By Christopher Coble, Esq. on September 12, 2017 | Last updated on March 21, 2019

It's a question that only raises more questions: Can a person who locks himself in another person's car without permission be convicted of vehicle theft? Who is this person? How'd they get into the car? Isn't the whole point of stealing a car, you know, to drive it away?

But the Minnesota Supreme Court has an answer: Yes.

To Drive or to Take?

According to prosecutors, the owner of the vehicle left it idling in his driveway one winter morning to warm up, when Somsalao Thonesavanh knocked on his front door. The owner called 911, but by the time an officer arrived, Thonesavanh had locked himself in the car, still in the driveway. Police eventually persuaded him to leave the car, placed him under arrest, and charged him with motor vehicle theft.

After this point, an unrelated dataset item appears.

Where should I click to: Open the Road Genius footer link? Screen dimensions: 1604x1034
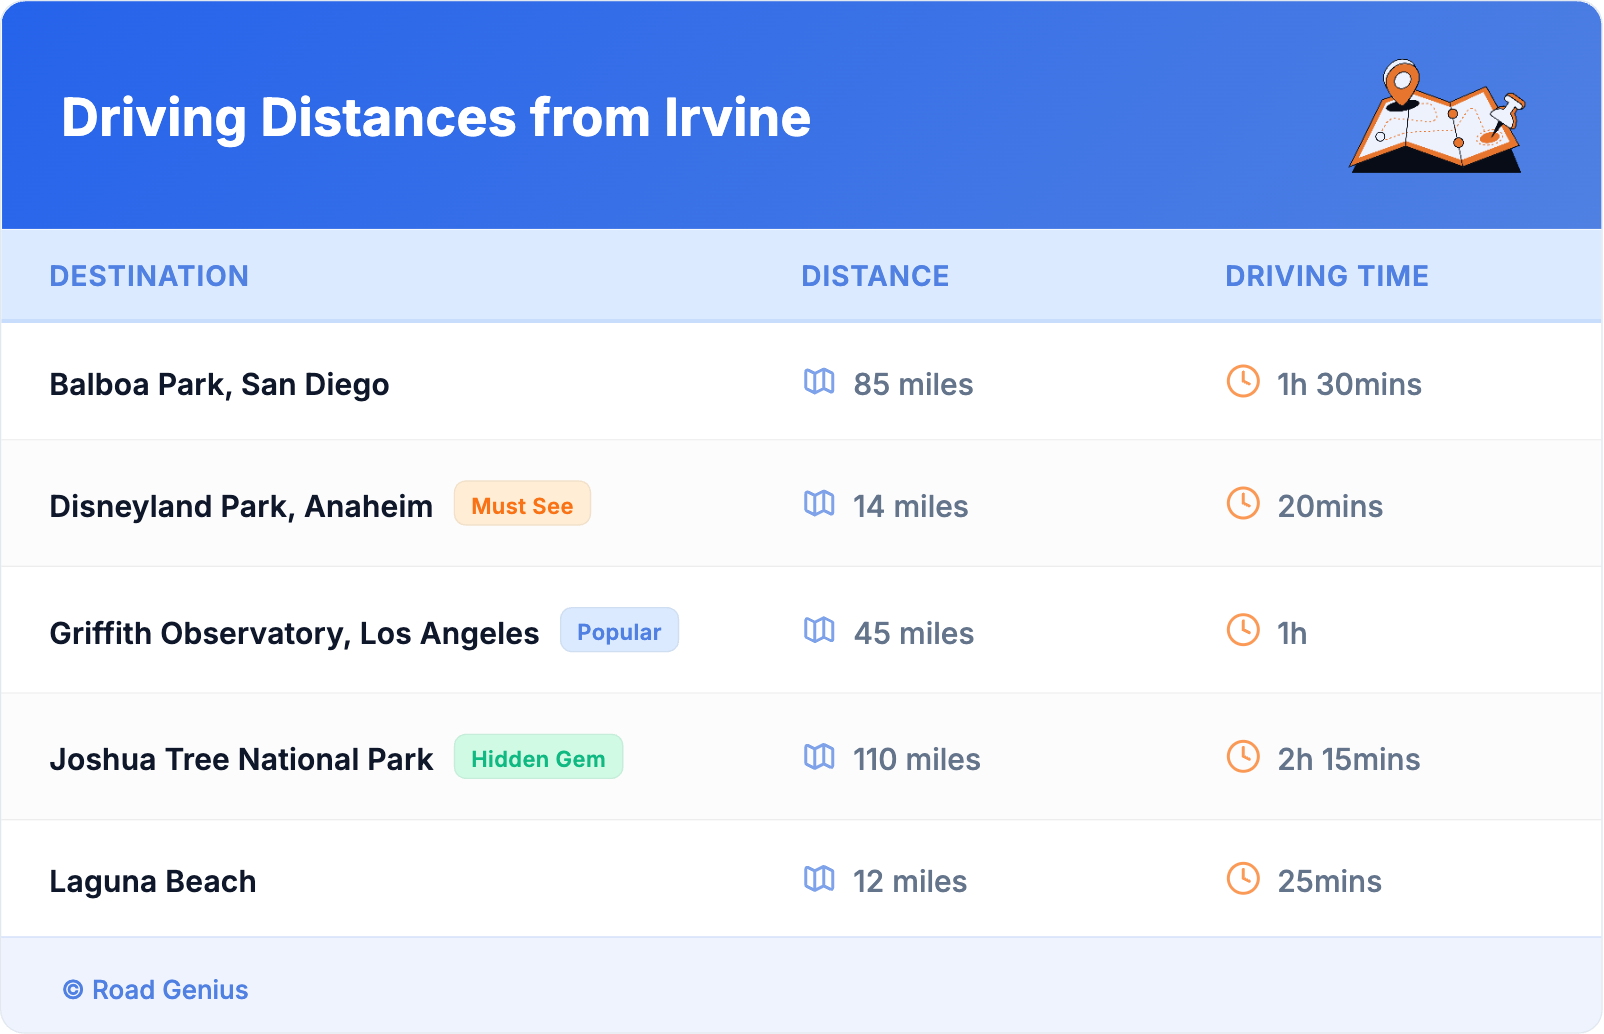(156, 990)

Under Minnesota's vehicle theft statute, someone is guilty of theft if he or she "takes or drives a motor vehicle without the consent of the owner or an authorized agent of the owner, knowing or having reason to know that the owner or an authorized agent of the owner did not give consent." Clearly Thonesavanh didn't "drive" the car; but did he "take" it?

One Too Many Words

The Minnesota Supreme Court admitted that the word "takes" in the statute is ambiguous, but decided it could clear up that ambiguity, agreeing with prosecutors that "all that is required to 'take' a motor vehicle is to adversely possess it." How does one adversely possess a car? The court cited the state's simple robbery statute, which requires only temporary control over property to count as theft.

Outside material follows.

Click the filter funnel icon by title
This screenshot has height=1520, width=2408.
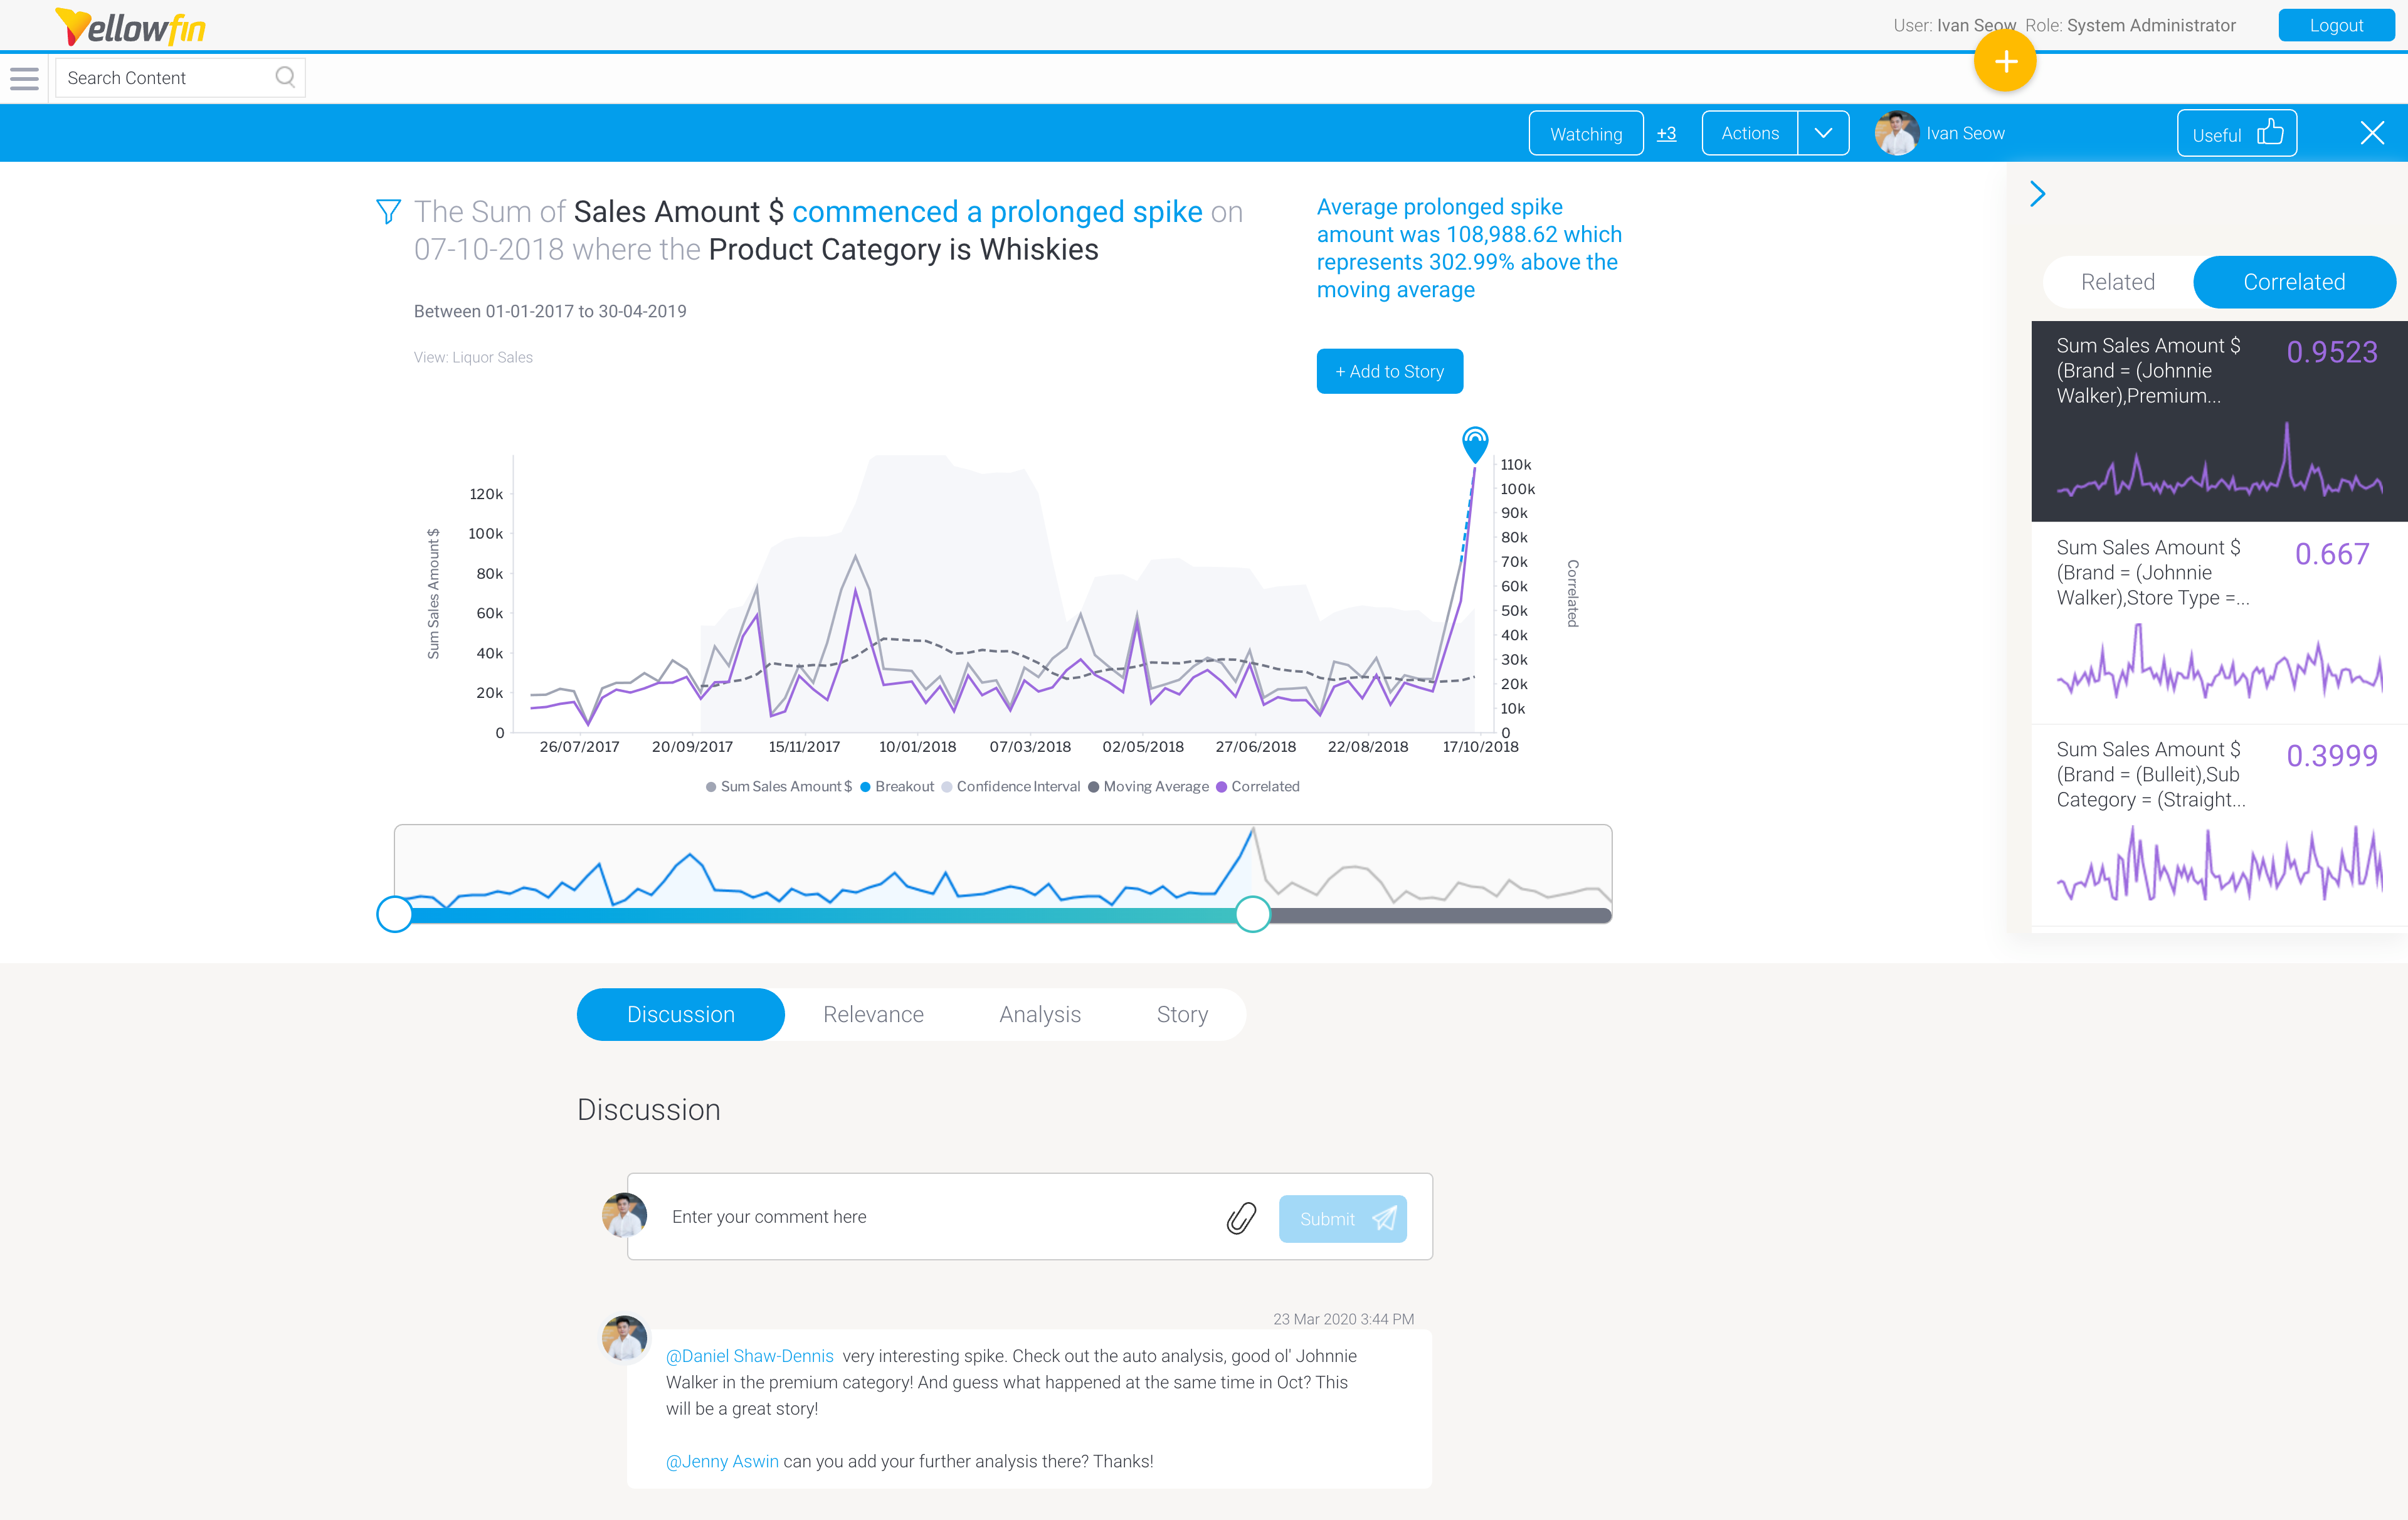click(x=388, y=212)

The court also pointed to a perhaps esoteric aspect of judicial decision-making: canons of interpretation. One such canon -- the one against "surplusage" -- "favors giving each word or phrase in a statute a distinct, not an identical, meaning." If the justices held that "takes" has the same meaning as "drives," one of those words would be extraneous, so lawmakers must have intended one of those words to have a different meaning.

So yeah, lock yourself in someone else's car in Minnesota? You can be guilty of vehicle theft.